Raw records:

______________________________

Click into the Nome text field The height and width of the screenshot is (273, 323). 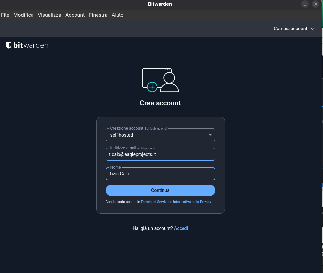160,174
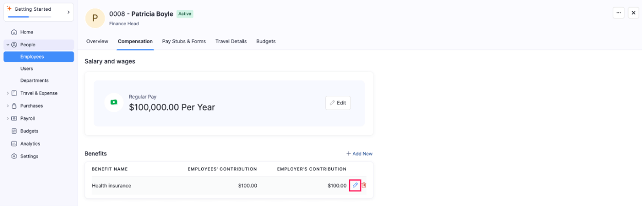This screenshot has width=644, height=210.
Task: Switch to the Overview tab
Action: tap(97, 41)
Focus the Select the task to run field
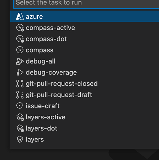Image resolution: width=159 pixels, height=160 pixels. tap(86, 4)
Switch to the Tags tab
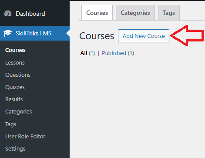This screenshot has width=205, height=158. pos(169,13)
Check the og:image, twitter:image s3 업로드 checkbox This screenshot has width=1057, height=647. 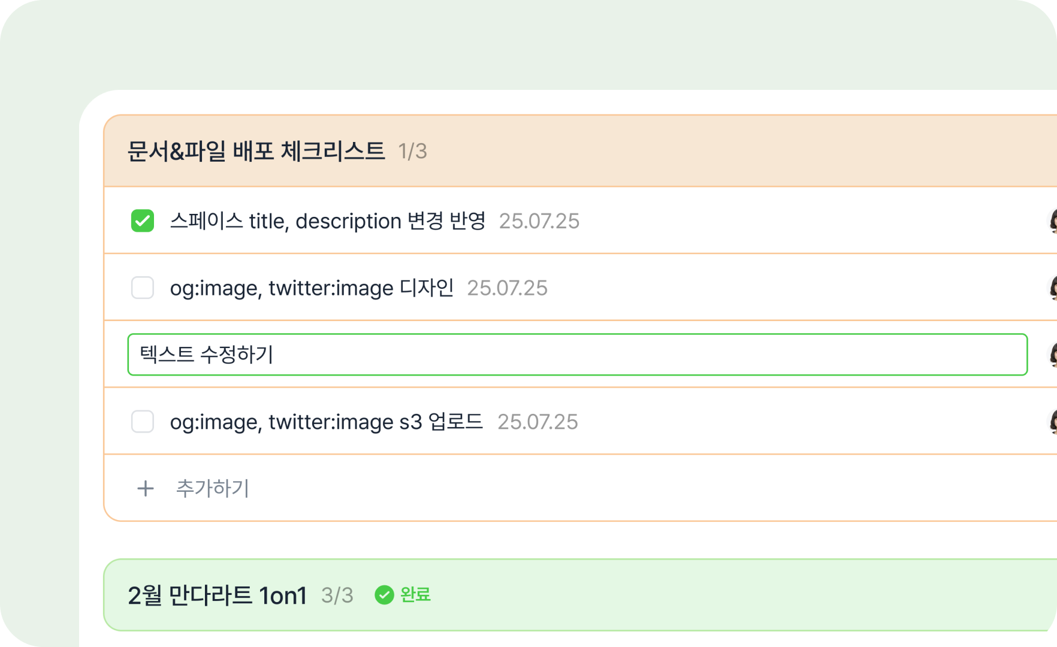pos(143,421)
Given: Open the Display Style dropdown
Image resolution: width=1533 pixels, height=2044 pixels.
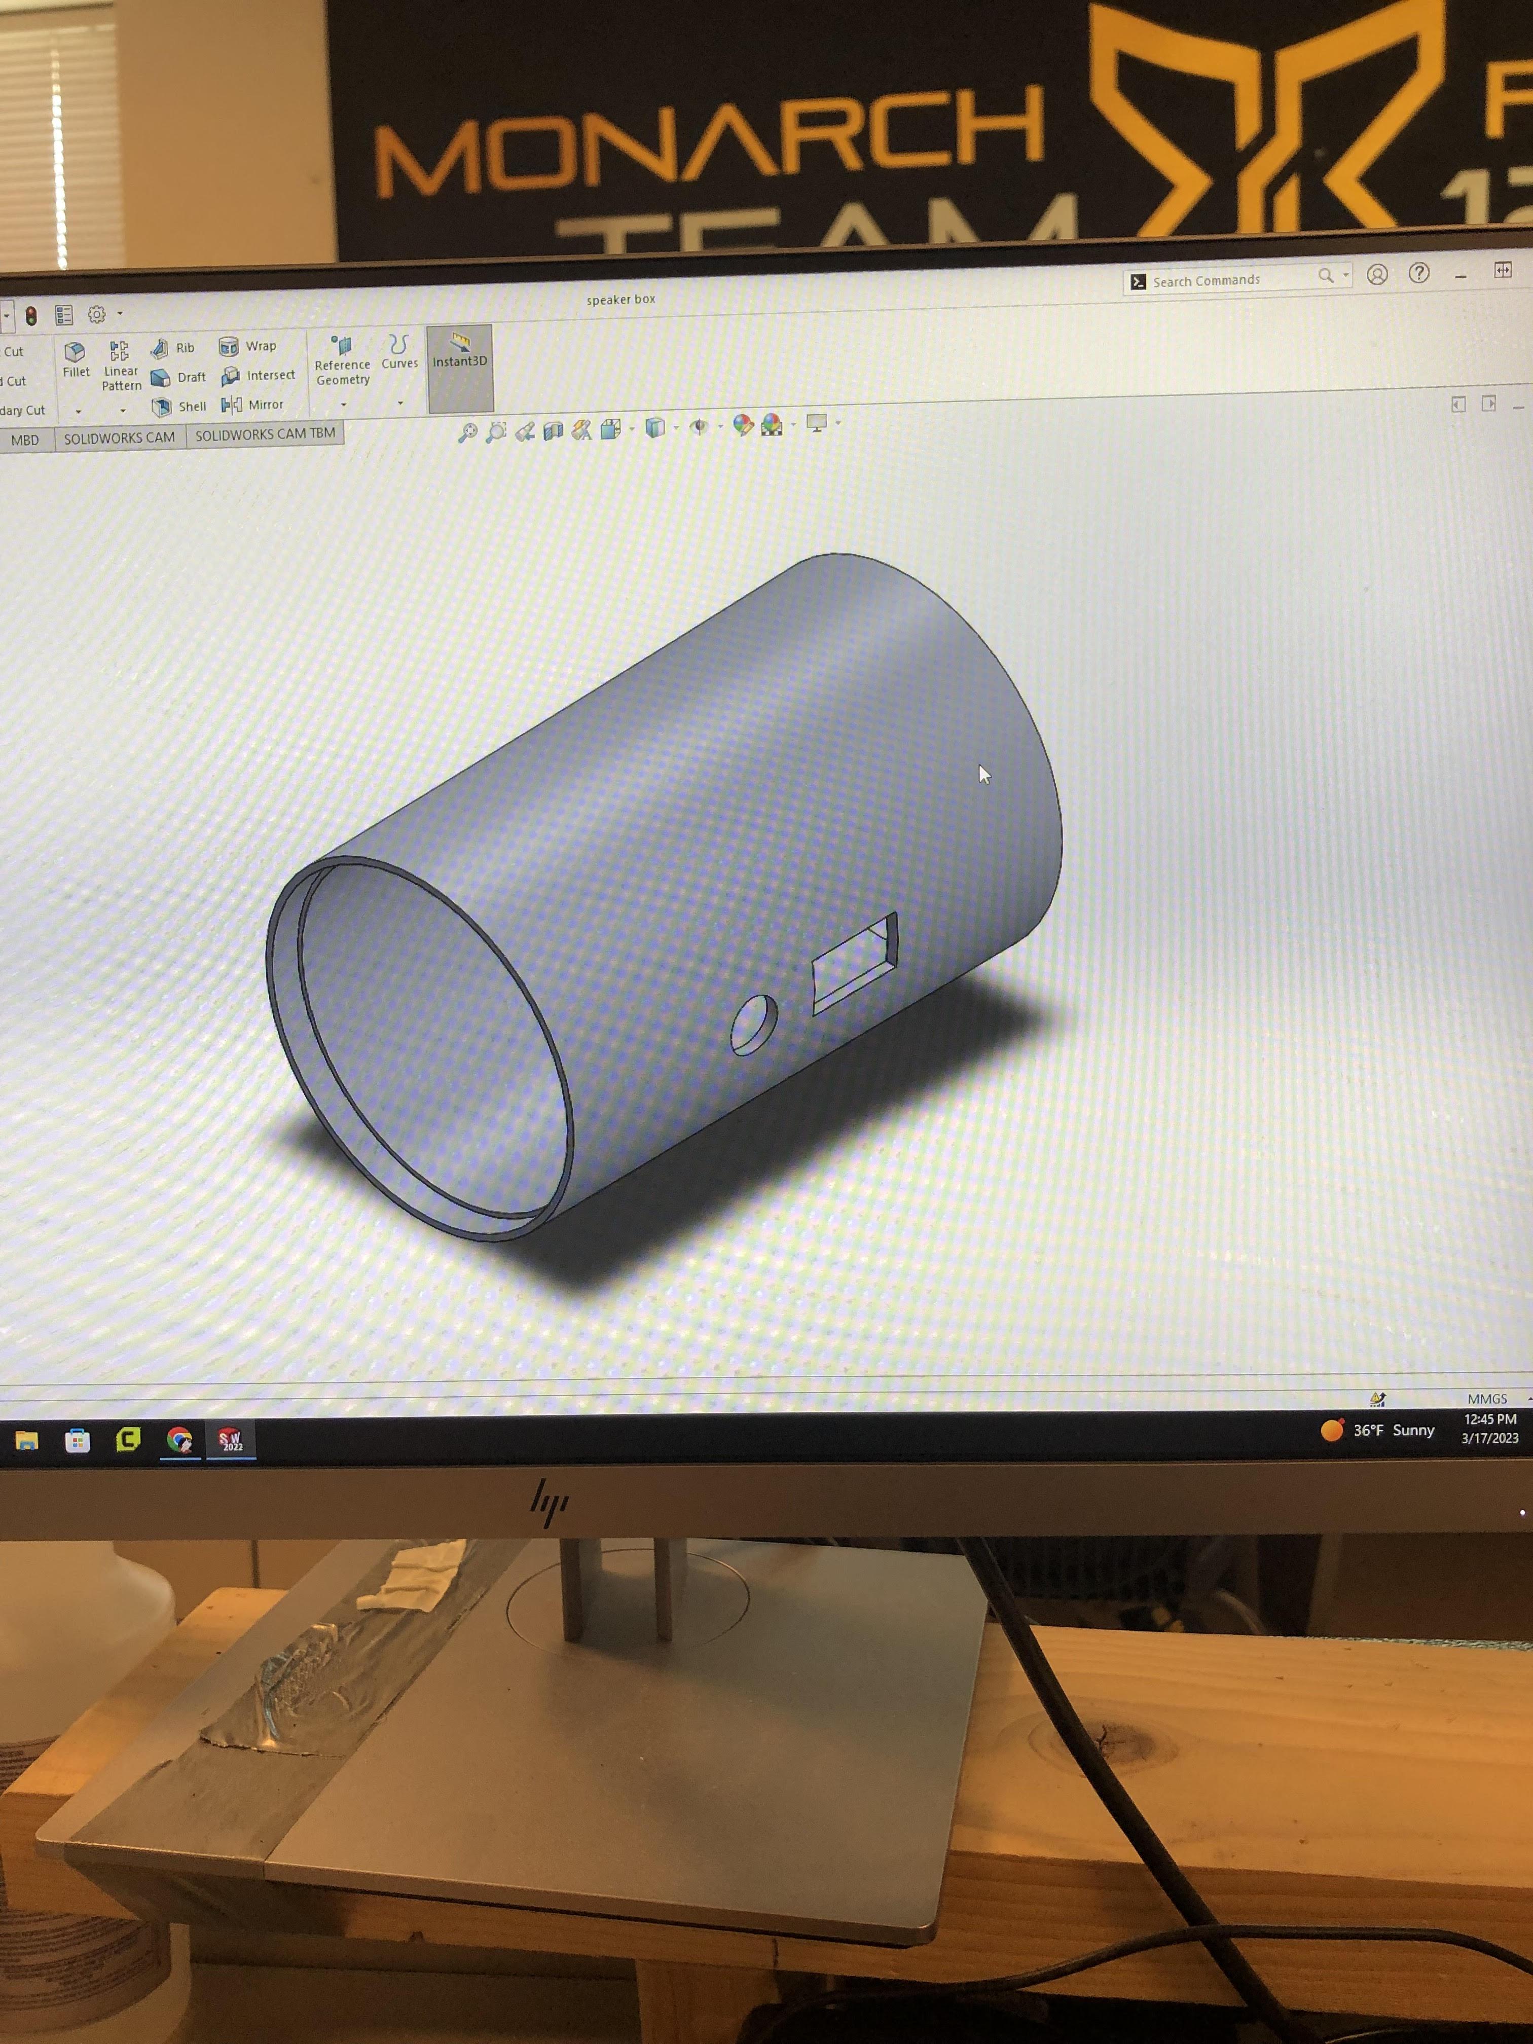Looking at the screenshot, I should click(675, 429).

______________________________

Retype the lines of the data starting with the line that contains "Given: Open the Display Style dropdown" and going on through the end of the data, and omit the pictures from your copy.

Given: Open the Display Style dropdown
Image resolution: width=1533 pixels, height=2044 pixels.
Looking at the screenshot, I should click(675, 429).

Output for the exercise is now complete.